Exercise tasks:
[a] In the forum thread about sending a five-year-old to a mother-in-law's house, how does the first responder's family arrange beach vacations with the relatives?
[b] Based on the forum thread, explain why the first responder refuses to stay in the same vacation place as the brother-in-law and his girlfriend.
[c] Extend the forum thread from its final reply.

Page:
╔══

Husband wants to send 5 year old to MILs for a week, but drug addict brother lives there. WWYD?

Anonymous
I wouldn't do it. My BIL and his long-term girlfriend are definitely addicted to pills. He's a nice guy, loves my DCs, they love him, but I told my MIL we would never stay in the same place as them on vacation because of it. I don't want DCs around them unsupervised but mostly I don't want DCs to accidentally find whatever it is the BIL is taking.

So we all still go to the beach together, but my family rents a separate (nearby) place to stay.

That's the long way to say I understand the position you are in. But I agree with PPs that this is not a situation to send your DD to for a week. It isn't just the addiction that bothers me (lots of people have addictions and we never know it). It's the bad judgment and that the BIL is living at home with no job. I distrust anyone who is content to l not work. I suspect he's still doing drugs and just doesn't want to be drug tested.
Anonymous
No way! He can have your compassion but not your kid.

╚══

Data extract:

╔══

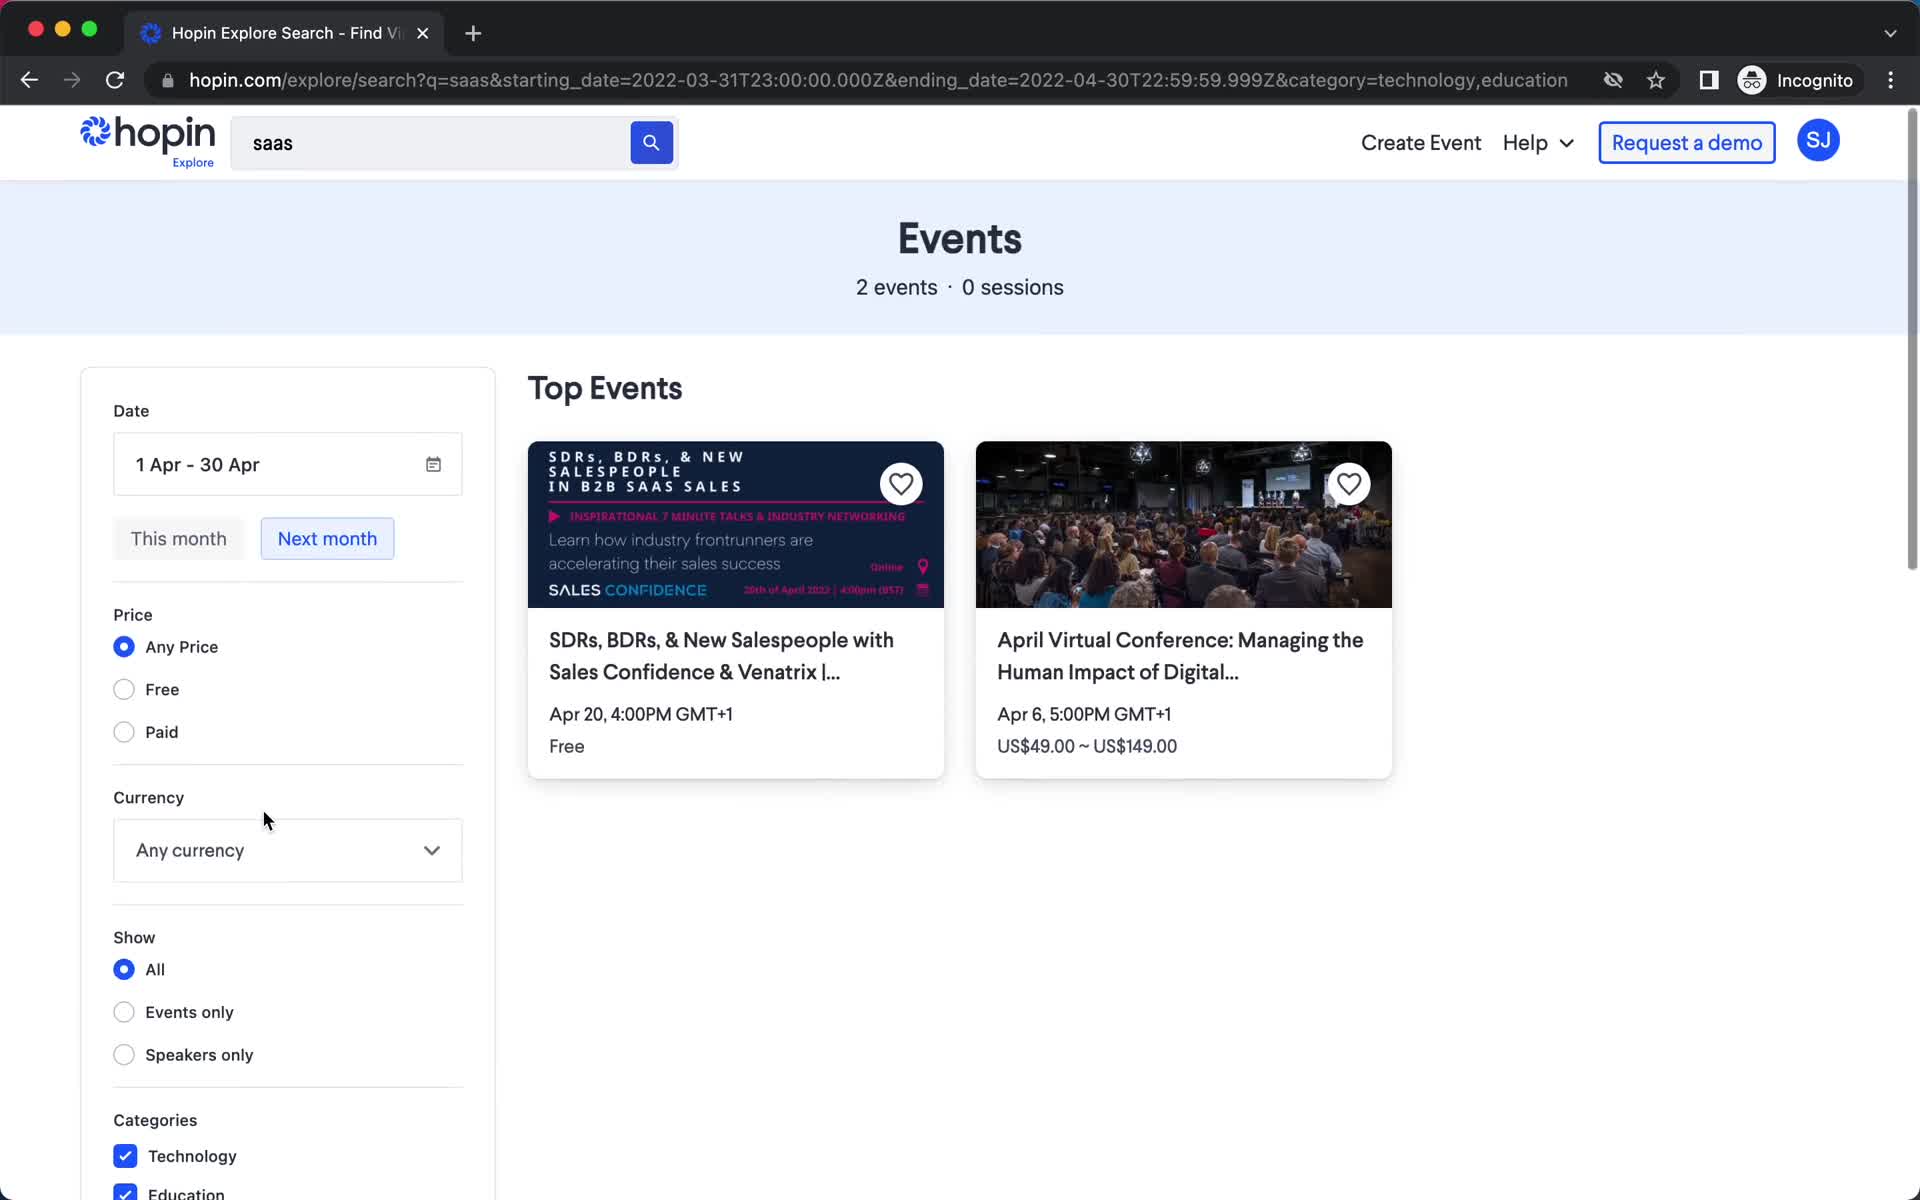
Task: Click the This month date shortcut
Action: tap(177, 538)
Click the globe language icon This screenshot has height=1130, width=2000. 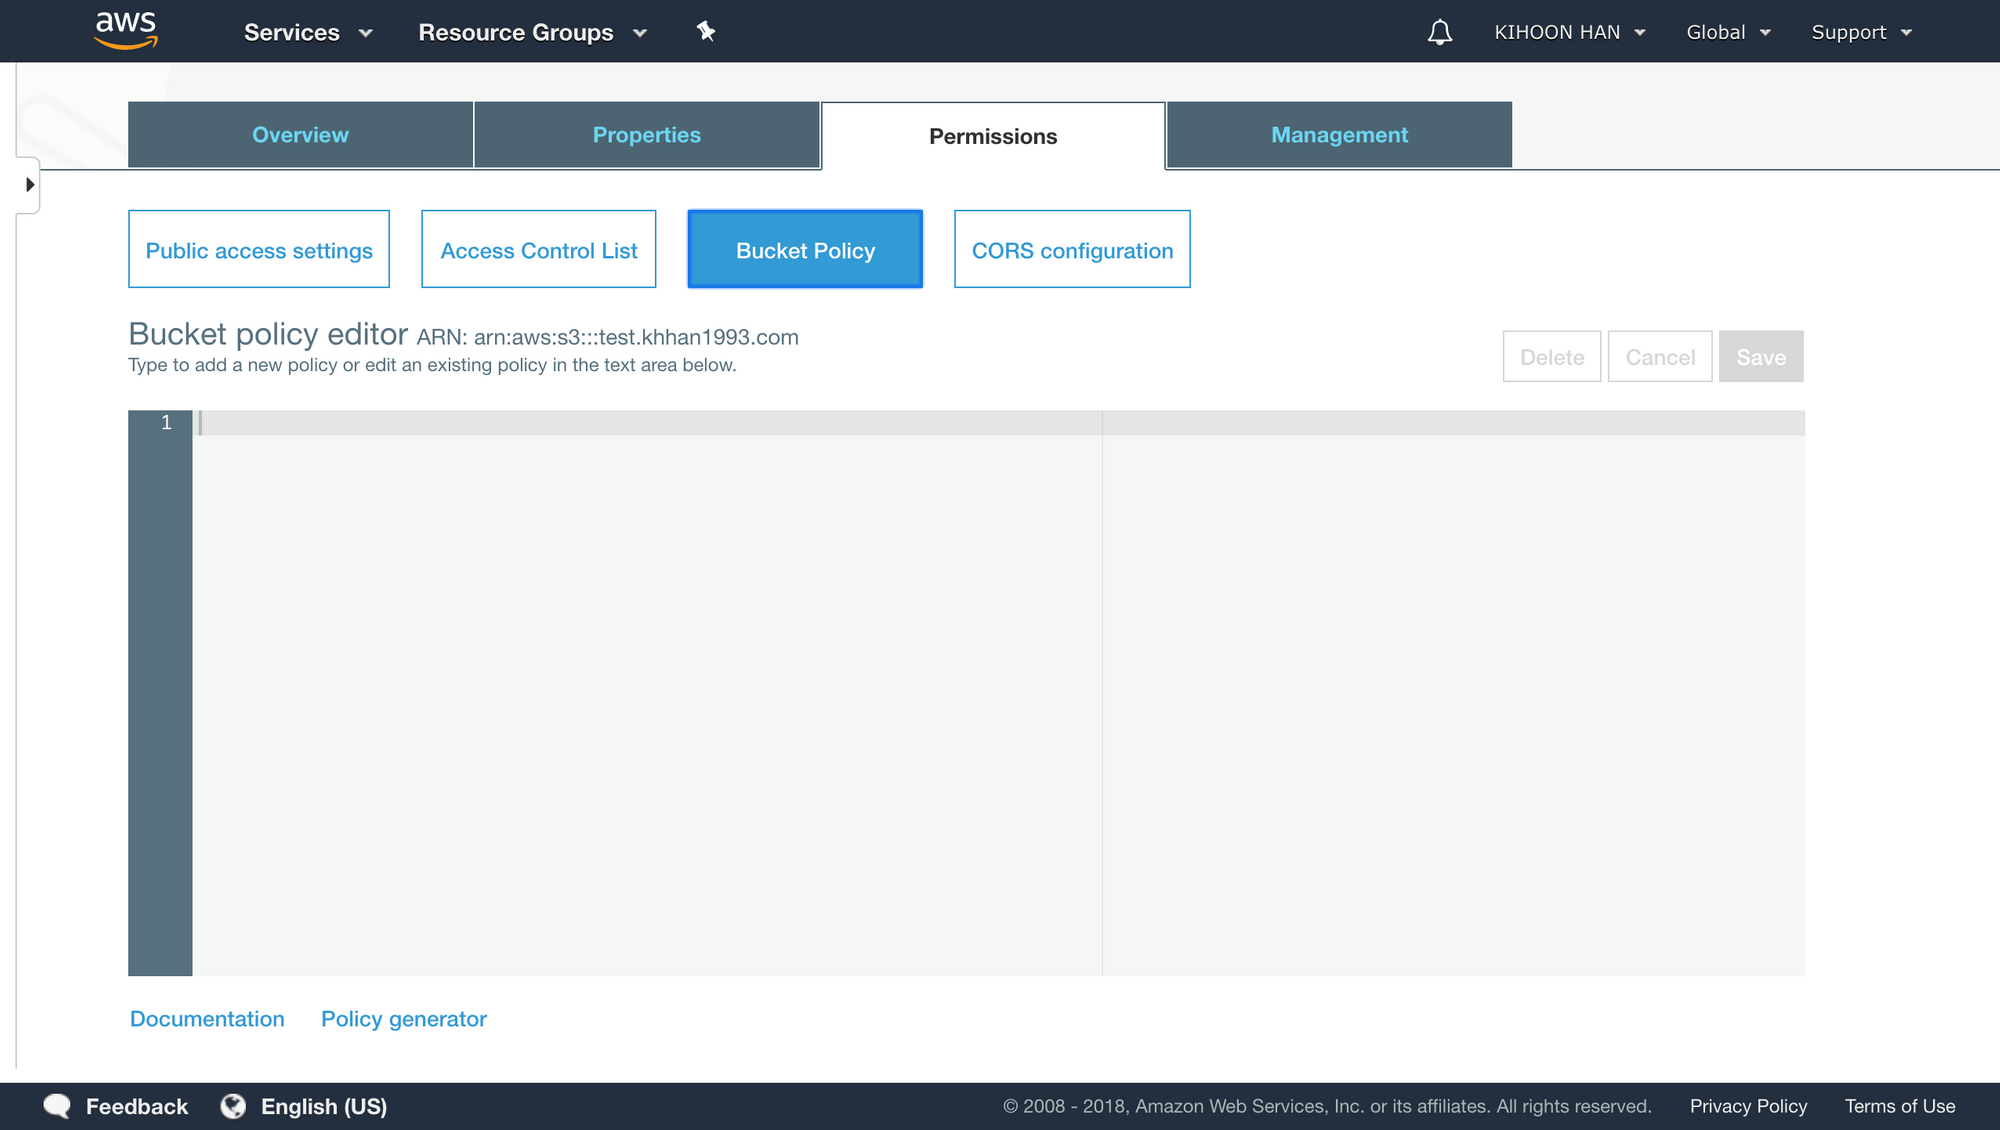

╚══

Answers to the tasks:
[a] They still go to the beach together, but the responder's family rents a separate place nearby to stay.

[b] Both are addicted to pills. The responder doesn't want the children around them unsupervised, and mainly doesn't want the children to accidentally find whatever the brother-in-law is taking.

[c]
Anonymous
Nope! I think it's too risky. I agree with PPs that the real concern here is potentially poor judgment on BIL's part since he is very early into his recovery or "supposed" sobriety as you yourself put it. Couldn't you just pay for a hotel room or somewhere for grandma to stay so she could come visit with your daughter at your house for a week?
Anonymous
Anonymous wrote:
Anonymous wrote:If he were addicted to crack or meth I'd say no, but prescription painkillers (while a terrible thing to be addicted to), isn't quite as likely to be a danger to your five year old. That said, I would want to make sure your MIL understands your concerns and promises to stay with your kid at all times and not let him go off alone with the brother.


But what if kids gets curious about the candy his uncle keeps eating ?



Don't worry! MIL, who lives in denial and thinks everything is peachy, is on top of it! She'll make sure that doesn't happen. Except when she's sleeping, cooking, eating, watching tv, walking the dog, on the phone...
Anonymous
Are you kidding me? I really hope this is just a fake post because if its not, you need to have your head examined. You would really send your vulnerable, defenseless 5 year old to stay in a house with a drug addict whose only been sober for 3 months? And for a whole week at that???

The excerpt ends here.